- PASSAGE GIVEN

· · · ·

I already said that the state should officially recongnize this 19th community. The people who primarily consider themselves as Lebanese and don't want their lives to be run by religious clerics would be able to 'convert' if they want. Some people don't want to pass through a sheikh or a priest to marry, to inherit or to divorce. Of course, I don't need to say that the personal statute of this new community would be a copy of those you find in Europe.

But as I said, 'Lebanese' is a minority amongst other minorities. Until this community is officially recognized and becomes a majority, I will consider Lebanon as a multinational state (which is not shameful, there's plenty of respectable multinational state in the world).

Vox Populi - Agent Provocateur said...

Sorry, I meant Ramzi.

Raja said...

Vox...

the 19th community.

I like that!

I like that a lot!

Ramzi S said...

Vox,

I agree with you. Very well said.

Ramzi

Raja said...

Hassan,

you say that you still view HA as a resistance movement. I believe that all of us, including yourself, should look at that assertion critically.

First we should ask: resistance against what?

The answer is obvious (or is it?)

Then we should ask: resistance to what extent?

In other words, assuming we all know who our enemy is, when do we stop fighting this enemy?

· · · ·

- CHALLENGES
1 - List each distinct name that appears directly before "said..." in the comment thread, counting repeated names only once.
2 - Reproduce the comment thread word for word between "I already said" and "find in Europe.", inclusive.

- INFORMATION SHOWN
· · · ·

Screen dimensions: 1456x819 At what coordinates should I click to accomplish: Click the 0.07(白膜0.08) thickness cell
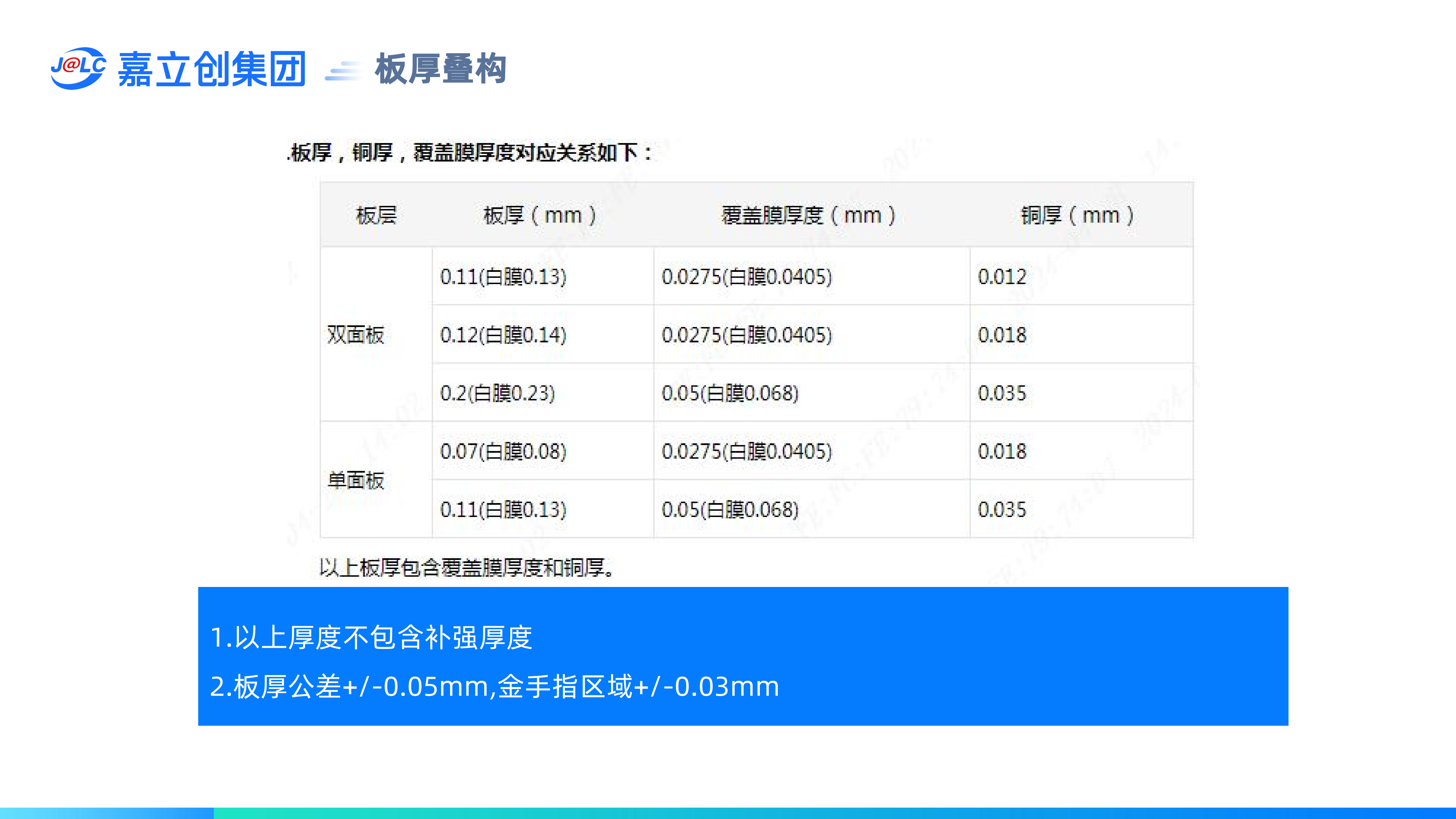pos(503,451)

· · · ·

- RESPONSES TO THE EXERCISE
1 -
Vox Populi - Agent Provocateur
Raja
Ramzi S

2 -
I already said that the state should officially recongnize this 19th community. The people who primarily consider themselves as Lebanese and don't want their lives to be run by religious clerics would be able to 'convert' if they want. Some people don't want to pass through a sheikh or a priest to marry, to inherit or to divorce. Of course, I don't need to say that the personal statute of this new community would be a copy of those you find in Europe.